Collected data
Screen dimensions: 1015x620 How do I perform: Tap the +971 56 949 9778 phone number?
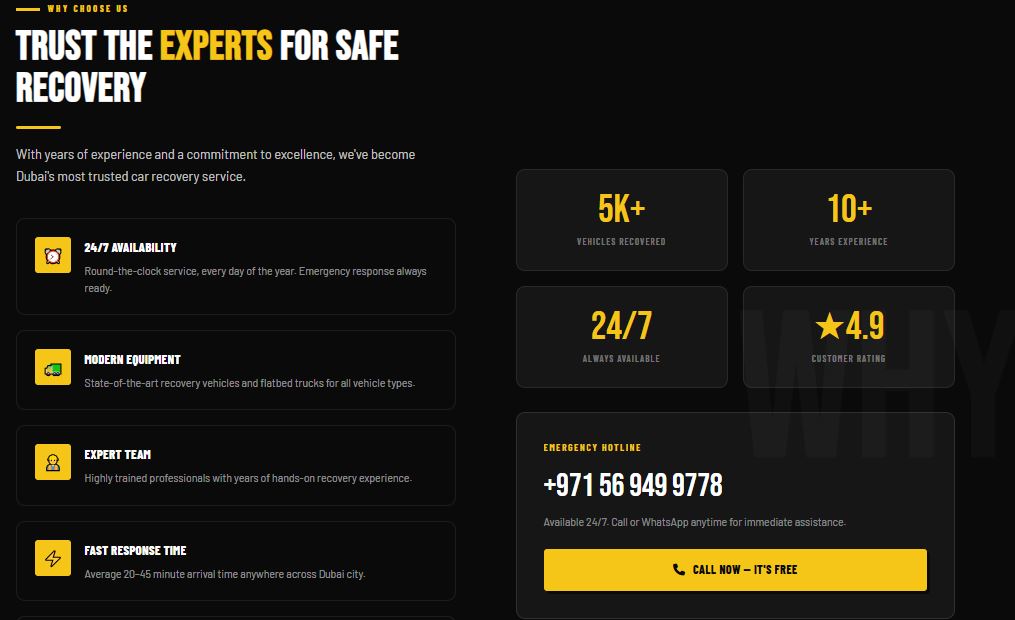[633, 485]
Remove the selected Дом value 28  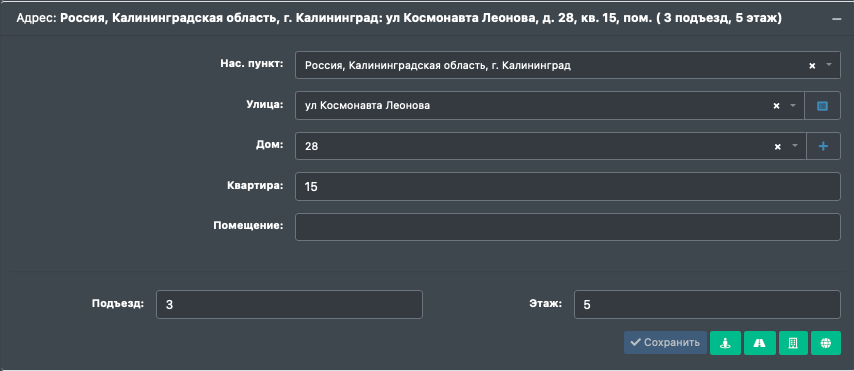pos(778,146)
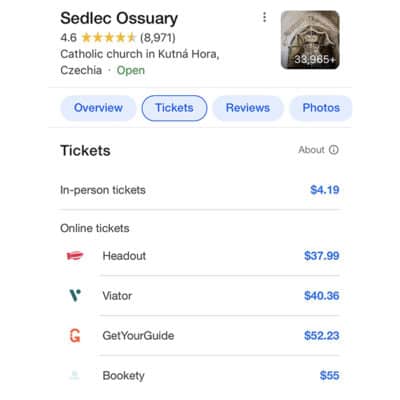Click the Headout red logo icon
The height and width of the screenshot is (400, 400).
(x=75, y=256)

* [EXERCISE BRIEF]: Pick out each of the lines above that contains the word "phone" and copy those lines in full.

* [OUTPUT OF THE TASK]:
Screen dimensions: 1015x620 How do I perform: Tap the +971 56 949 9778 phone number?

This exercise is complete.